**Supplied records**

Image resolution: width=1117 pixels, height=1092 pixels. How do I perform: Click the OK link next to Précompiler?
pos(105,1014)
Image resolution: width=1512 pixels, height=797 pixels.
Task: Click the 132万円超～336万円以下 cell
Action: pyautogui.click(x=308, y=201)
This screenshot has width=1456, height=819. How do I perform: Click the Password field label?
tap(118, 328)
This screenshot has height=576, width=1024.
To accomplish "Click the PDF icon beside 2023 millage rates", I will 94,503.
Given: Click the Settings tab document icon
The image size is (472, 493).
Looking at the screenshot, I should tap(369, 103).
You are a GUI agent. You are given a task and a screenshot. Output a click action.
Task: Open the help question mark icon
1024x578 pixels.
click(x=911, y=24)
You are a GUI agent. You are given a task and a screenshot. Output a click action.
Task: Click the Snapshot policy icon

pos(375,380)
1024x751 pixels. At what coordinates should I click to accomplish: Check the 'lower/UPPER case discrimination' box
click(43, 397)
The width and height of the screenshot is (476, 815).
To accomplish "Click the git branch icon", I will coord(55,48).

**Exercise**
Reproduce the material while keeping each line exactly as it was written.

**Result of the exercise**
Image resolution: width=1117 pixels, height=1092 pixels. How do I perform: Click the OK link next to Précompiler?
pos(105,1014)
Image resolution: width=1512 pixels, height=797 pixels.
Task: Click the 132万円超～336万円以下 cell
Action: pyautogui.click(x=308, y=201)
This screenshot has width=1456, height=819. How do I perform: Click the Password field label?
tap(118, 328)
This screenshot has height=576, width=1024.
To accomplish "Click the PDF icon beside 2023 millage rates", I will 94,503.
Given: Click the Settings tab document icon
The image size is (472, 493).
Looking at the screenshot, I should tap(369, 103).
You are a GUI agent. You are given a task and a screenshot. Output a click action.
Task: Open the help question mark icon
1024x578 pixels.
click(x=911, y=24)
You are a GUI agent. You are given a task and a screenshot. Output a click action.
Task: Click the Snapshot policy icon

pos(375,380)
1024x751 pixels. At what coordinates should I click to accomplish: Check the 'lower/UPPER case discrimination' box
click(43, 397)
The width and height of the screenshot is (476, 815).
To accomplish "Click the git branch icon", I will coord(55,48).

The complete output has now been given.